Fostering Growth and Productivity with Real-Time Insights from Mobile Technologies
Written by Sandra Tansky
3 Min Read
Conversations About Digital Transformation: Honeywell
Smart, effective enterprise mobility is comprised of many touchpoints involving providers of industry-leading devices, apps, services and more. Each has a unique and valuable perspective on the most important aspects to achieving success through enterprise mobile technology deployments. Recently, we conducted a series of in-depth discussions with some of the biggest names in enterprise mobile technology to better understand the seismic shifts that are bringing about this digital transformation.
In our latest installment, we engage Michael Noyes, Vice President and General Manager at Honeywell. Honeywell is a leading manufacturer of end-to-end mobility solutions for rugged environments such as field service and distribution centers, featuring the Mobility Edge™ platform of fully-integrated and innovative handheld computing devices, scanners, sensors, RFID readers, printers and more. Honeywell’s extensive hardware experience made them a natural partner for organizations looking to operationalize digital transformation.

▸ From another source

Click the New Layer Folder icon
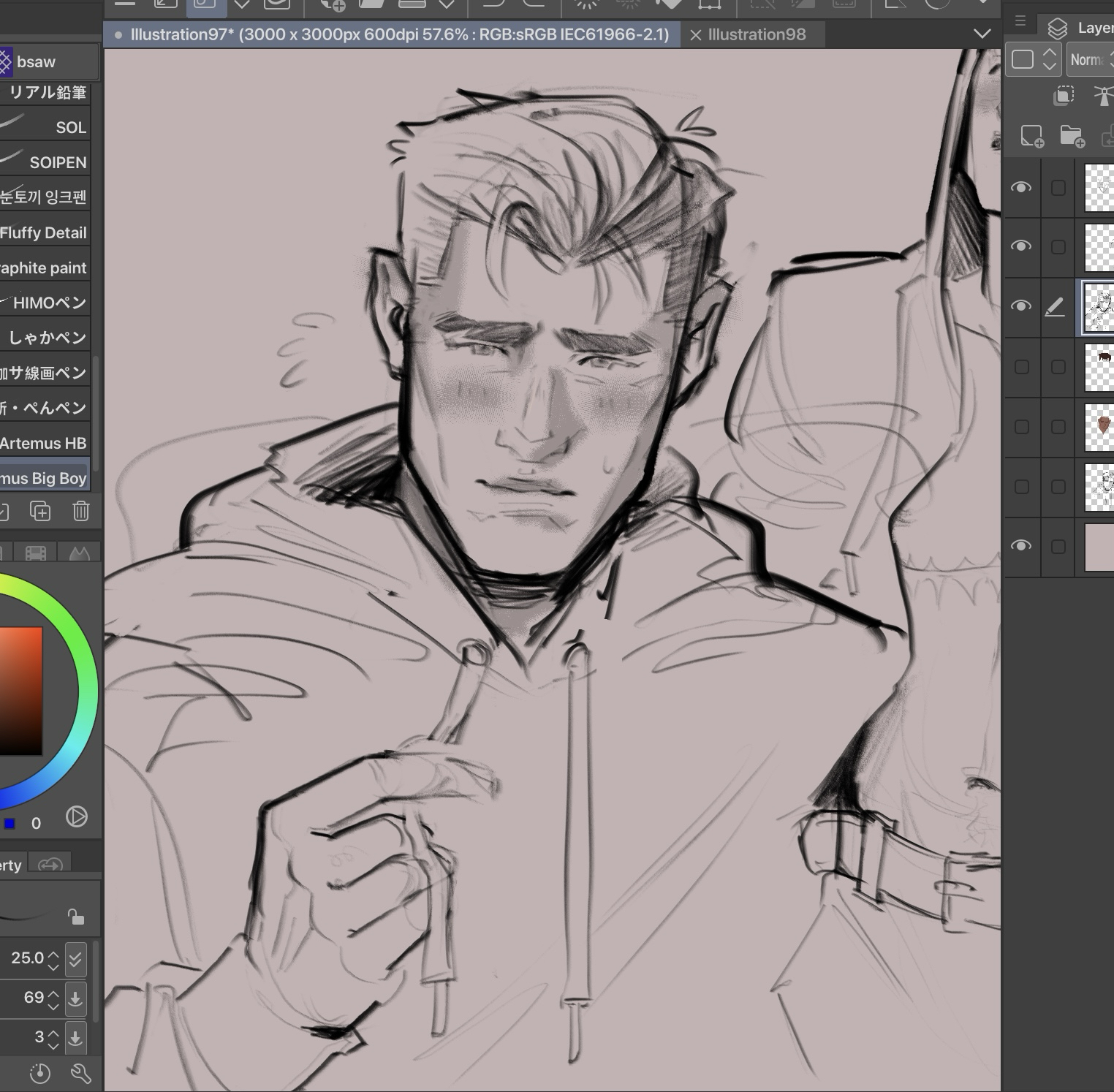 tap(1072, 136)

As Noyes points out, “the term digital transformation has become more pervasive in the context of today’s industry. Digitization is now more of a priority for so many organizations and for Honeywell, this means bringing together brilliant machines, analytics and people – taking that network and a multitude of industrial devices that are connected to them and putting them into a system that allows us to monitor, collect, exchange, analyze and deliver value on those types of insights. Now, we’re working much smarter and we can run prognostic and diagnostics on all our assets. To me, that’s the biggest part of what digital transformation means. It’s about the network of sensors and connected devices that are going to impact how we live and work over the next few decades.”

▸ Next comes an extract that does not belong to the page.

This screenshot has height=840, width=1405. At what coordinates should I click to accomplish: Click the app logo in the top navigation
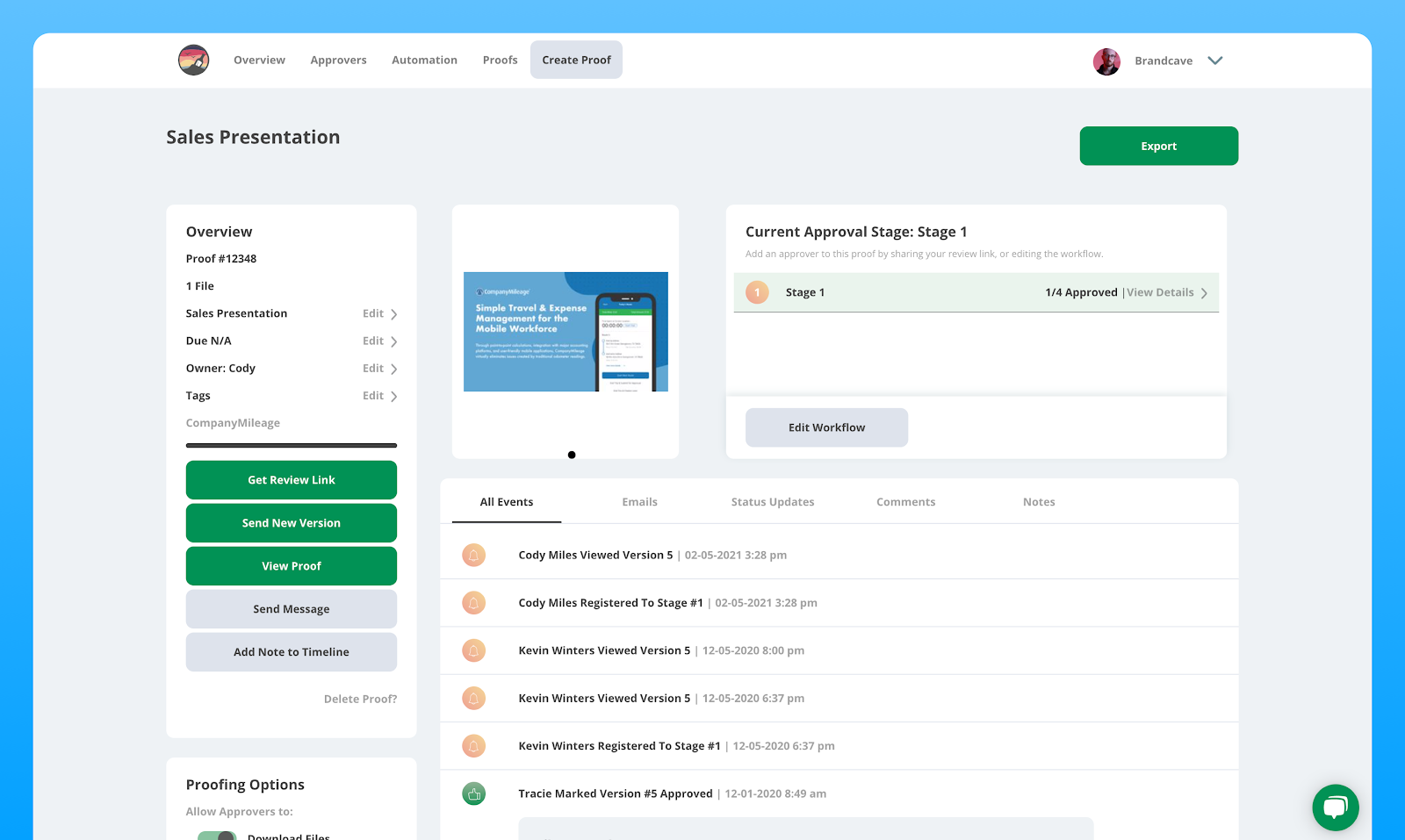tap(193, 60)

The Mobility Edge platform is a natural response to this need for a connected ecosystem. In conceiving it, Honeywell sought to redefine how technology fuels productivity. “We recognized our industry needed a reboot when it came to productivity,” offer Noyes. “It was pretty clear that the industry was changing very rapidly, and many developed countries were just no longer able to find double-digit returns when it came to productivity and bottom-line numbers.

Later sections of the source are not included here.